• **ABOUT THIS TASK**: Below are some lines of data. Return all of them as they are.

• **INFORMATION PROVIDED**:
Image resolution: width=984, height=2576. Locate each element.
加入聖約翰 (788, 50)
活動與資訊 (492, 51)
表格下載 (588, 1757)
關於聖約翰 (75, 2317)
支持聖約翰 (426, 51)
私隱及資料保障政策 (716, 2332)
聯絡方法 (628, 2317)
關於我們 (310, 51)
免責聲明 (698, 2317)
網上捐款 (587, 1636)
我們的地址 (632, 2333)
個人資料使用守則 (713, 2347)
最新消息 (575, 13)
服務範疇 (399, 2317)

• **RESULT OF THIS TASK**:
Image resolution: width=984, height=2576. Locate each element.
加入聖約翰 (788, 50)
活動與資訊 (492, 51)
表格下載 (588, 1757)
關於聖約翰 (75, 2317)
支持聖約翰 (426, 51)
私隱及資料保障政策 (716, 2332)
聯絡方法 (628, 2317)
關於我們 (310, 51)
免責聲明 (698, 2317)
網上捐款 (587, 1636)
我們的地址 (632, 2333)
個人資料使用守則 (713, 2347)
最新消息 (575, 13)
服務範疇 (399, 2317)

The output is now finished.